There are so many different sunscreens on the market and often the information we read or hear in incorrect. Picking out a sunscreen for you our your family can be overwhelming. We breakdown some common terms found on sunscreen labels and what they mean.
Mineral vs. Chemical Sunscreen
Active ingredients in sunscreens function as either chemical or mineral UV filters. Each UV filter uses a different mechanism of protecting our skin from harmful UV rays in sunlight.
Mineral sunscreens lay on top of our skin and reflect UV rays away from our body, which is why mineral sunscreens are often called physical sunscreens. Minerals provide a physical barrier between our skin and the harmful sun’s rays.
Both titanium dioxide and zinc oxide are natural occurring mineral compounds that maintain their physical protective ability from the harmful sun’s rays, unlike chemical ingredients that tend to breakdown in the sun. Titanium dioxide and zinc oxide reflect and reduce both UVA (aging rays) and UVB (burning rays) supplying you with ample protection from the sun’s harmful rays. Some sunscreens might have mineral and chemical ingredients in the same product. As always, read the label and check the ingredient list; especially those with sensitivities or allergies.
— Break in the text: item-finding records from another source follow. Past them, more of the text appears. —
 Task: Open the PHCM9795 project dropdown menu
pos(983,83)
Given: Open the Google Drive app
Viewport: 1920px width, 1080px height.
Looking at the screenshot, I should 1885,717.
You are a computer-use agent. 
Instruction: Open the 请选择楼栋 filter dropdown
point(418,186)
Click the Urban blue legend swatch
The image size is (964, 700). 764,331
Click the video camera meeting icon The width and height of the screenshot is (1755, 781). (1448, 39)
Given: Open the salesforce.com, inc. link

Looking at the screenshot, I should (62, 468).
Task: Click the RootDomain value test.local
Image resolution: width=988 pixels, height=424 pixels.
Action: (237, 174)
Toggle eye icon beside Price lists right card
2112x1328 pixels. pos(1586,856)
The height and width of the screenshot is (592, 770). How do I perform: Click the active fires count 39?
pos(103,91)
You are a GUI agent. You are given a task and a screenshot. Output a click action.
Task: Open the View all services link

Those who are acne prone or have more sensitive skin on the face may require a different sunscreen for body and face.
The most common sunscreens available, especially OTC (over the counter), are sunscreens containing chemicals. The most common chemical ingredients are avobenzone, oxybenzone, octinoxate, octoleryne and Padimate O. Even though these chemical compounds have been approved by the FDA (Food and Drug Administration), research shows potential risk for some chemical compounds. There are some general concerns about some chemical sunscreens, as we now know we absorb more than originally thought, but this has not shown to be harmful to humans.
Several studies show that oxybenzone directly contributes to coral bleaching. Chemical sunscreens, overall, have been found to cause viral infection and starvation in corals. Oxybenzone is equally toxic to other marine wildlife species, such as fish, as it is to coral. In order for mineral sunblocks to leave corals untouched, they must be “non-nano”, meaning the ingredient particles must be above 100 nanometers in size so that they cannot be ingested by corals. Typically, most companies will label their products as “reef-safe” but always check the ingredients to be sure.
What Does SPF Mean?
SPF (Sun Protection Factor) the number itself (ex: SPF 50) only monitors the UVB or burning rays, not the UVA or aging rays. So you could be using an SPF of 100 but only protecting yourself from the burning rays of the sun while providing no protection from the aging rays. Regardless of the SPF, it’s important to apply one ounce (two tablespoons) 30 minutes before going outside and reapply at least every 2 hours or immediately after swimming or sweating.
You may need to try several different sunscreens to determine which one you prefer. While choosing your favorite sunscreen can be left up to personal preference, there are two things you should not compromise on: The American Academy of Dermatology recommends an SPF 30 or higher with broad-spectrum protection. If you are planning on spending significant time outside, you will want a water-resistant SPF 30 or higher for sun protection. Value of SPF is important but broad-spectrum coverage is equally important.
What Does “Broad Spectrum” Mean?
Both UVA and UVB rays can damage your skin leading to risk of sunburns, unsightly brown spots, premature aging, wrinkles and most importantly skin cancer. Broad spectrum means it is protecting you from both UVA and UVB rays which is essential to keep you and your skin healthy.
It’s important to apply a good sunscreen daily to protect your skin even when it’s cloudy or raining to prevent photoaging in the form of brown spots, collagen break down and potential skin cancer. Debbie Connatser, FNP of Southeastern Dermatology says, “my favorite sunscreen is the one that you will use consistently and reliably.”